Requirement — Repeat word for word the passage of the Escondido budget article below that opens with the words containing "ESCONDIDO – The" and closes with "public works department.".

Extract provided —
# # #
ESCONDIDO – The Escondido City Council met on Wednesday, June 9 to hear an update on its Business Recovery Strategy and discuss the American Rescue Plan Act funding that the city will soon receive. The council also gave final approval to the 2021-22 operating budget and capital improvement budget.
The $117.6 million budget has increased by roughly $9.5 million compared with the 2020-21 budget and includes a $2.7 million increase in the city’s police budget and a $2.1 million increase in the city’s public works department.
The budget calls for reinstating six positions in the police department, five officers and a dispatcher in the COPPS (Community Oriented Policing and Problem Solving) unit.
It also includes roughly $540,000 to increase traffic safety.
The budget also shows that the city faced a budget deficit of $8 million in FY 2021/22, recovered by the use of one-time funds, a $13 million deficit by FY 2023/24 and further deficits continuing over the next 15 years, according to the report.
The structural budget gap is expected to exceed $176 million over the next 18 years.
# # #
Data for analysis —

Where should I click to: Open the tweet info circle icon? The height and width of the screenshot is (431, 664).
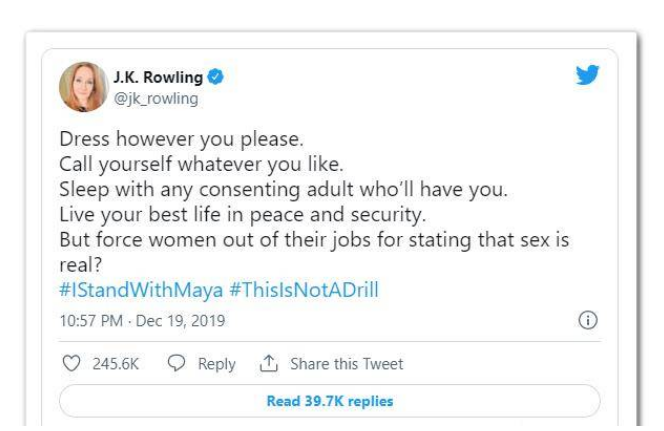point(587,321)
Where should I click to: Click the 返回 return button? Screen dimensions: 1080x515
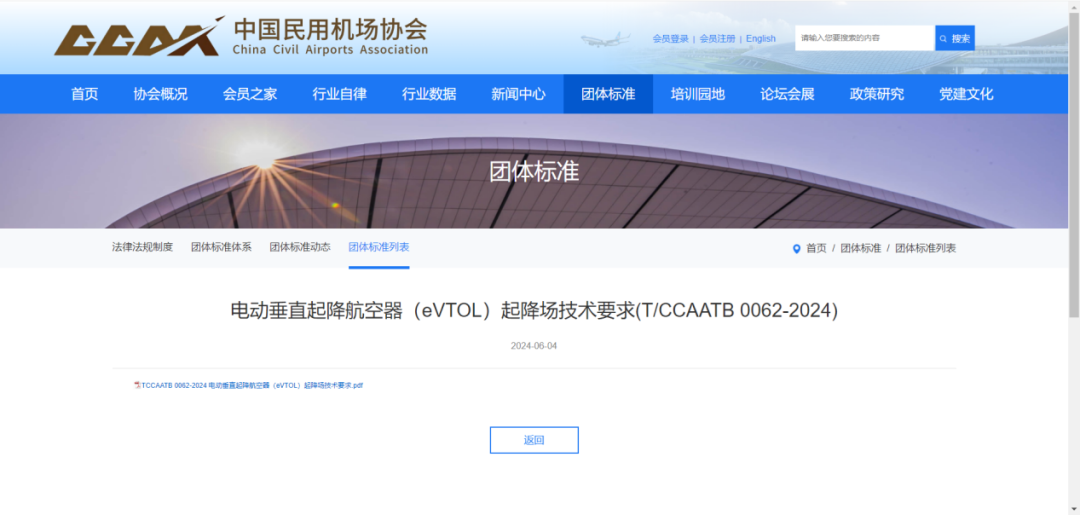[x=534, y=440]
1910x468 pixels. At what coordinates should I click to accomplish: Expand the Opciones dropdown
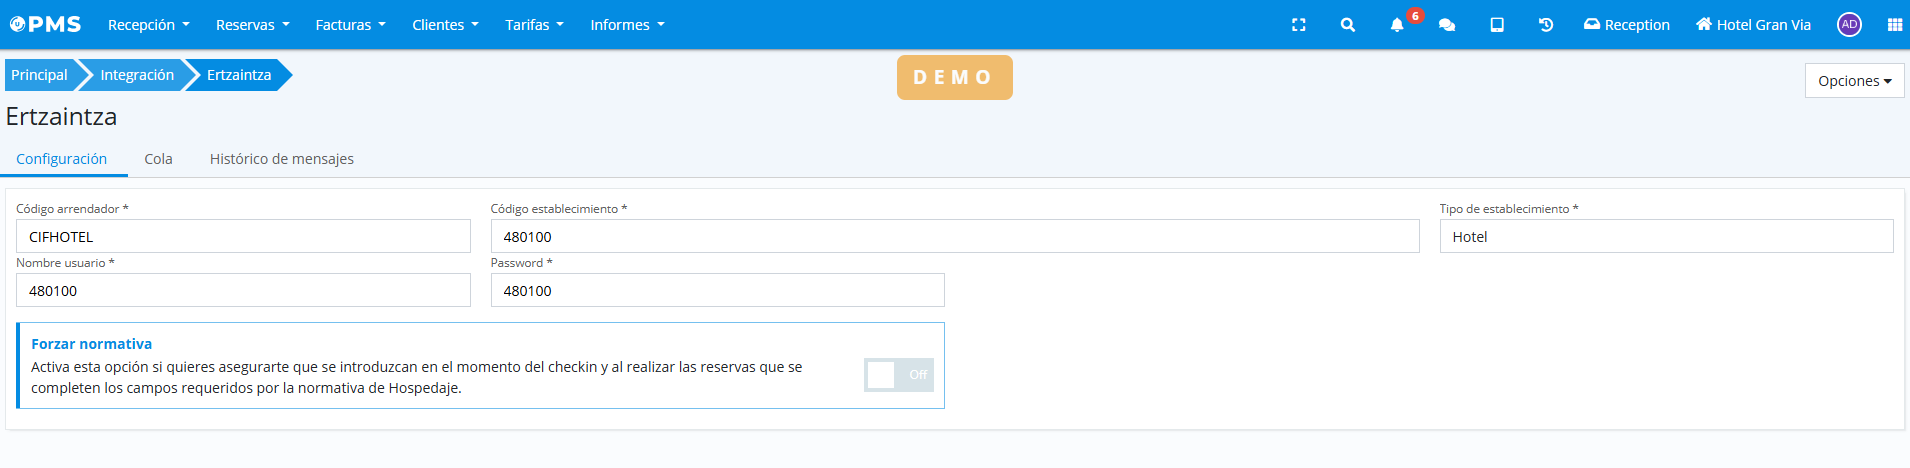coord(1854,81)
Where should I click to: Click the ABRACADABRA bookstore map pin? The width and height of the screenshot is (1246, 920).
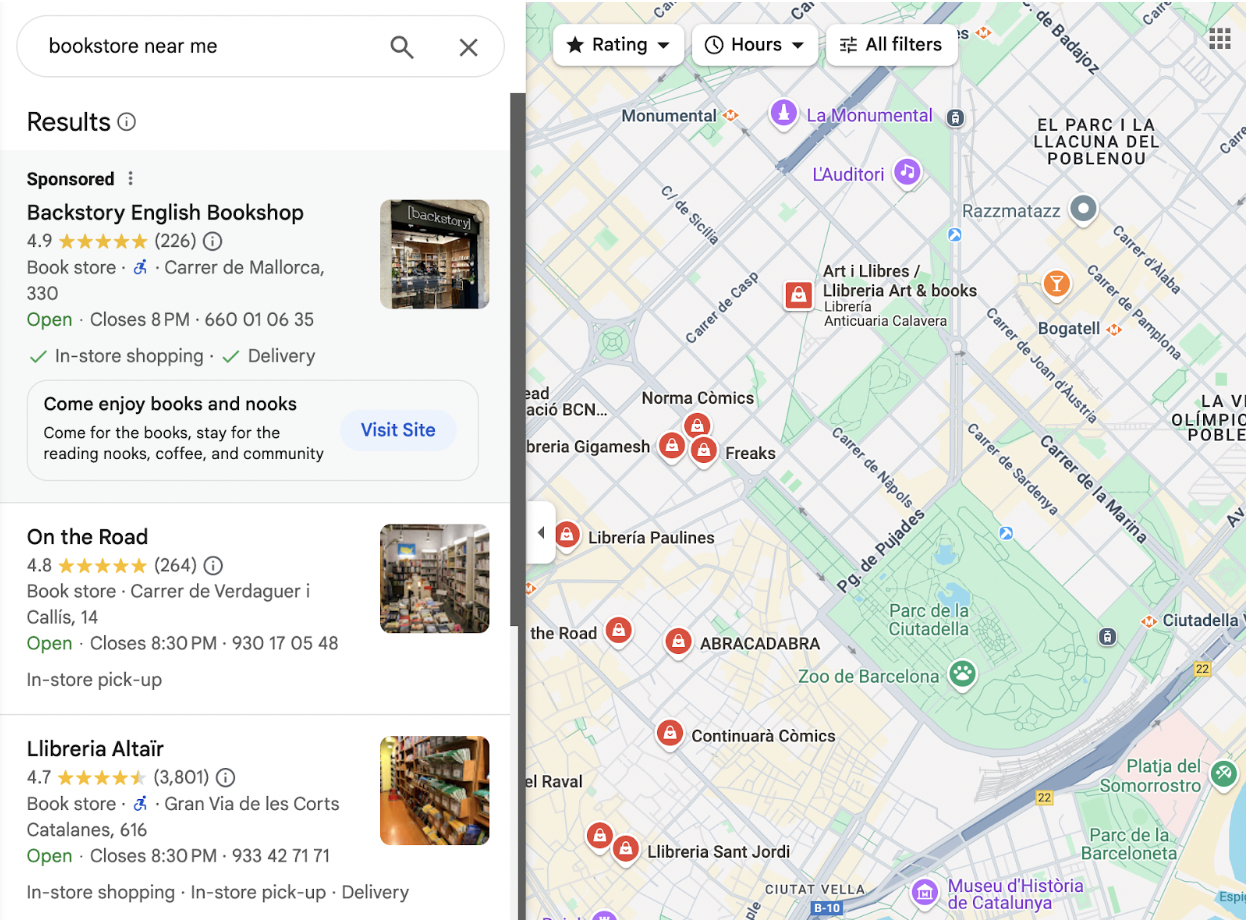(x=679, y=642)
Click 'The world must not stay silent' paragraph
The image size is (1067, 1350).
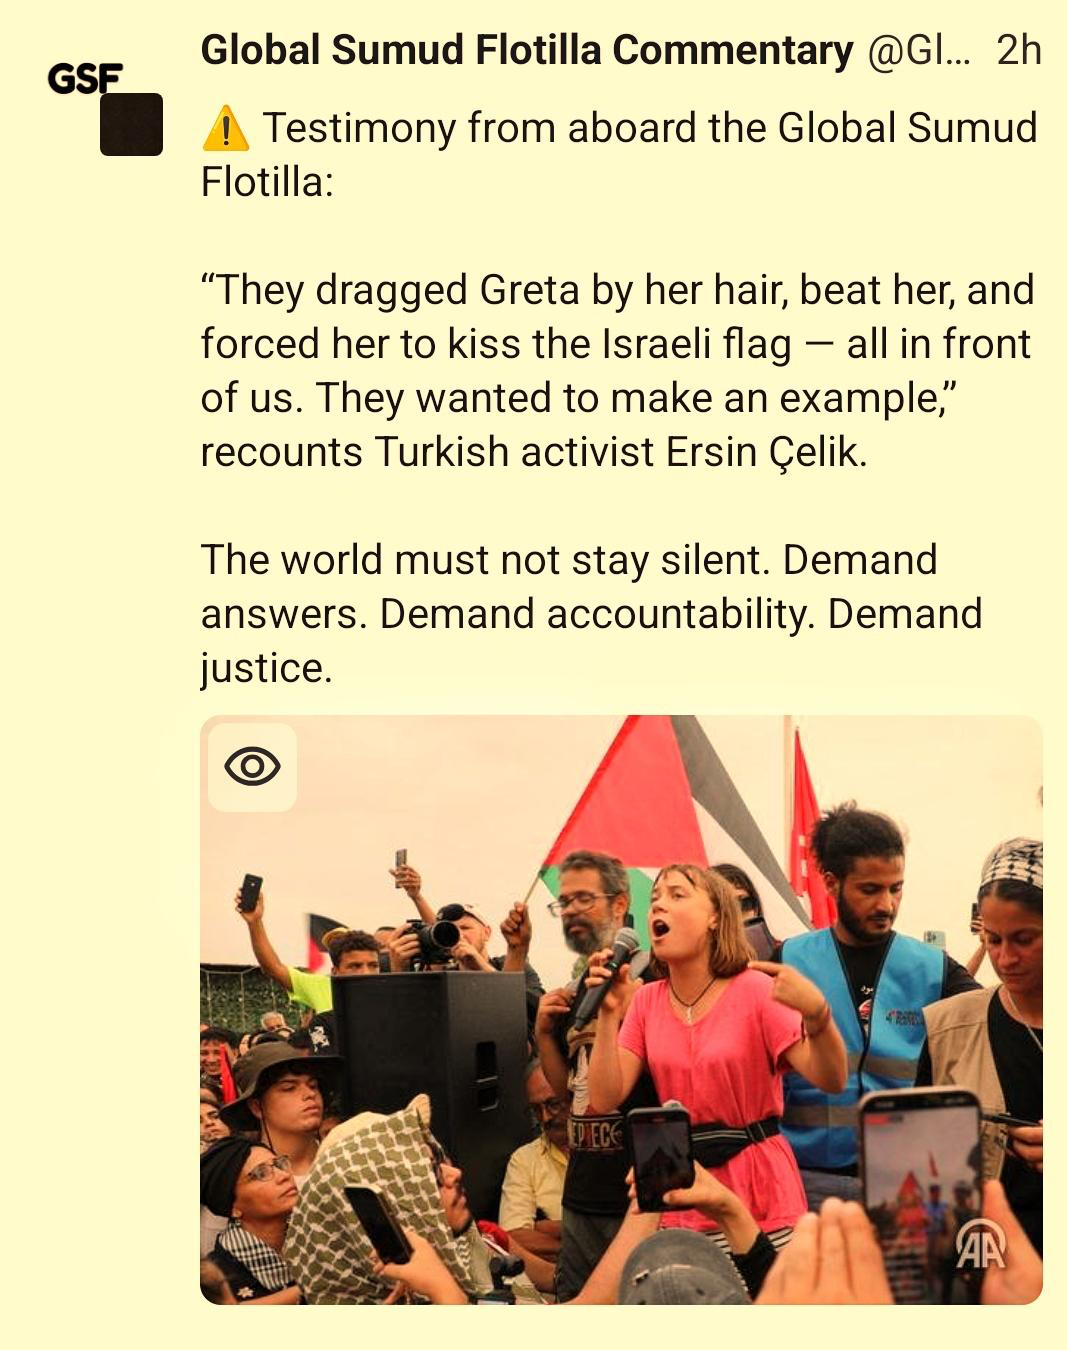point(591,613)
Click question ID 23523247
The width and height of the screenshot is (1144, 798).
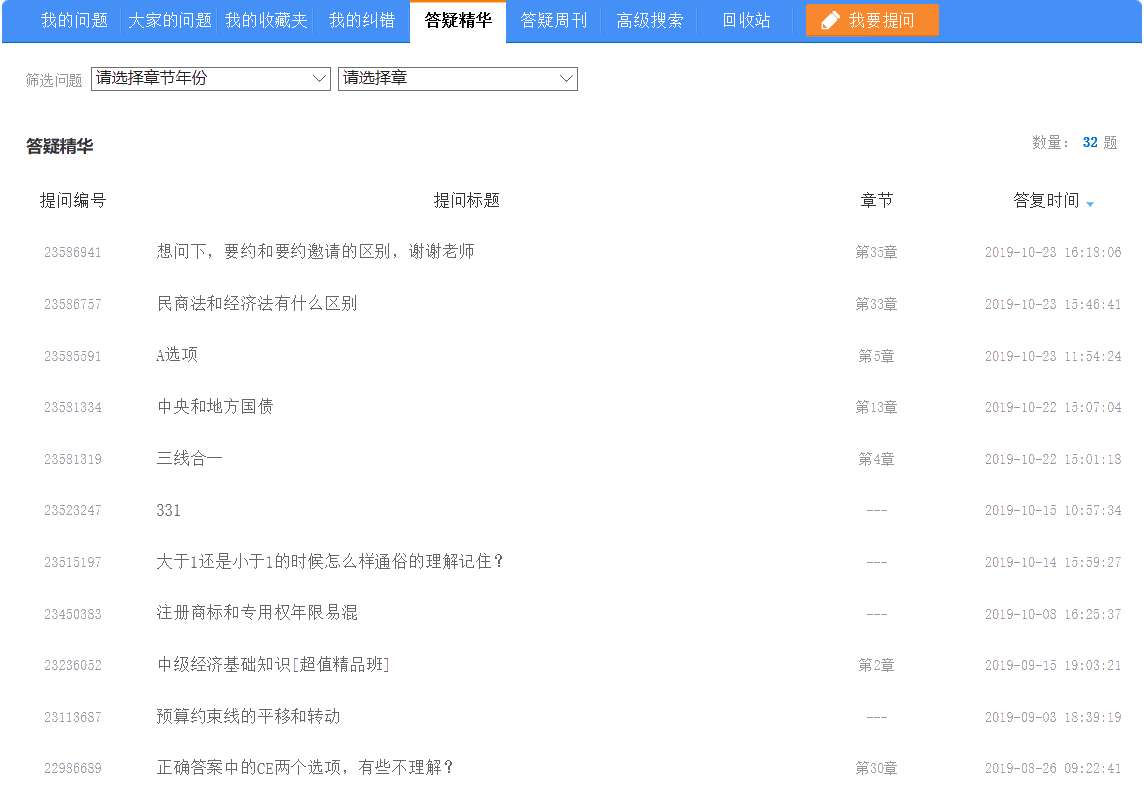[73, 510]
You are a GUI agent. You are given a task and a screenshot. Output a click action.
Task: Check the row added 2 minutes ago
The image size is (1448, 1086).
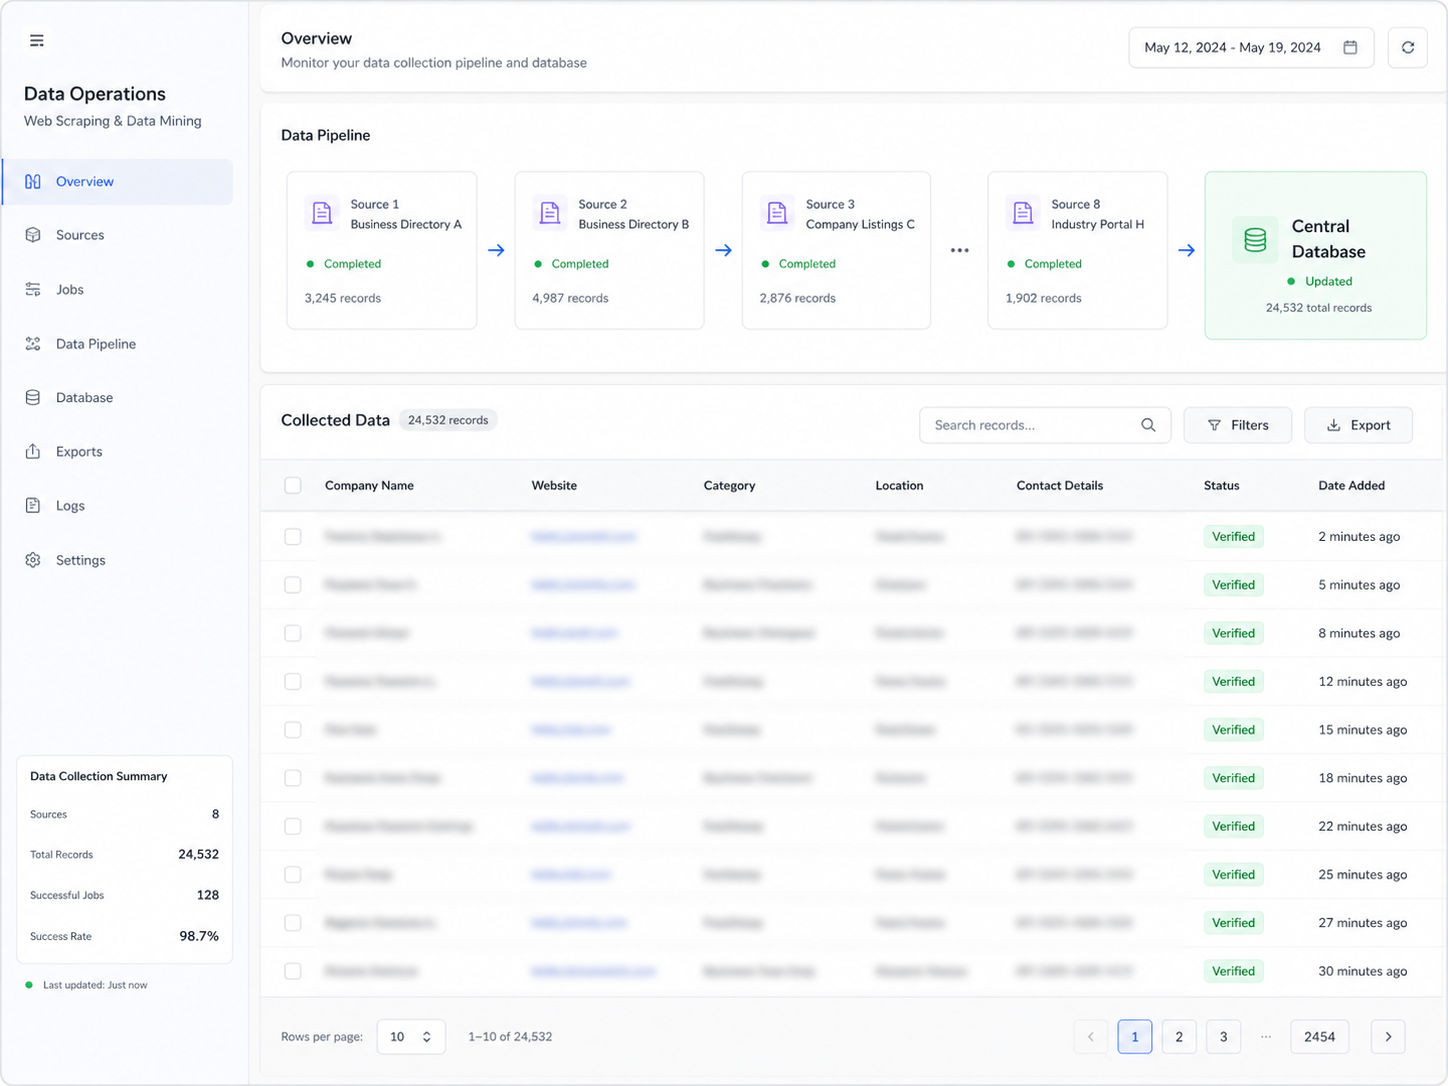[x=293, y=537]
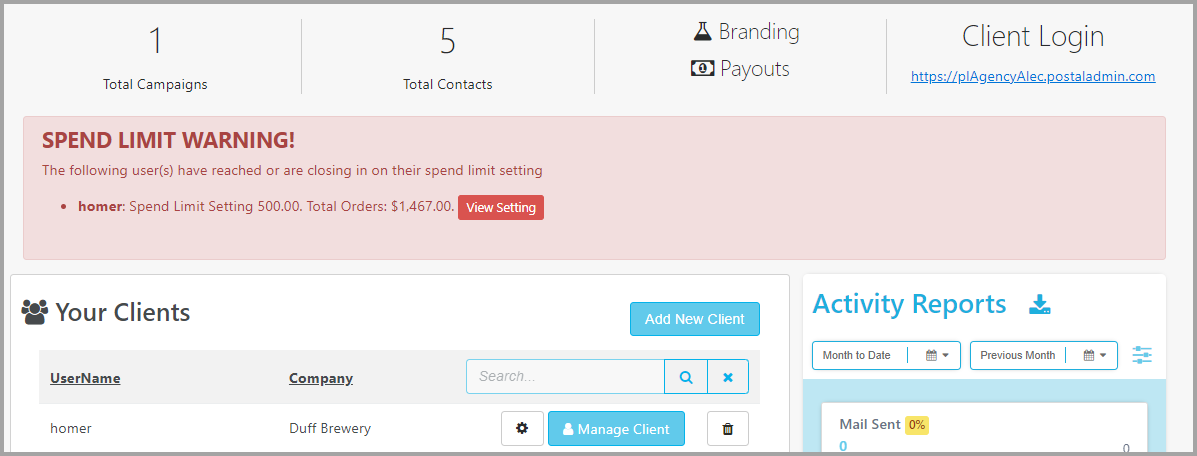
# # #
Answer to the exercise —
ESCONDIDO – The Escondido City Council met on Wednesday, June 9 to hear an update on its Business Recovery Strategy and discuss the American Rescue Plan Act funding that the city will soon receive. The council also gave final approval to the 2021-22 operating budget and capital improvement budget.
The $117.6 million budget has increased by roughly $9.5 million compared with the 2020-21 budget and includes a $2.7 million increase in the city’s police budget and a $2.1 million increase in the city’s public works department.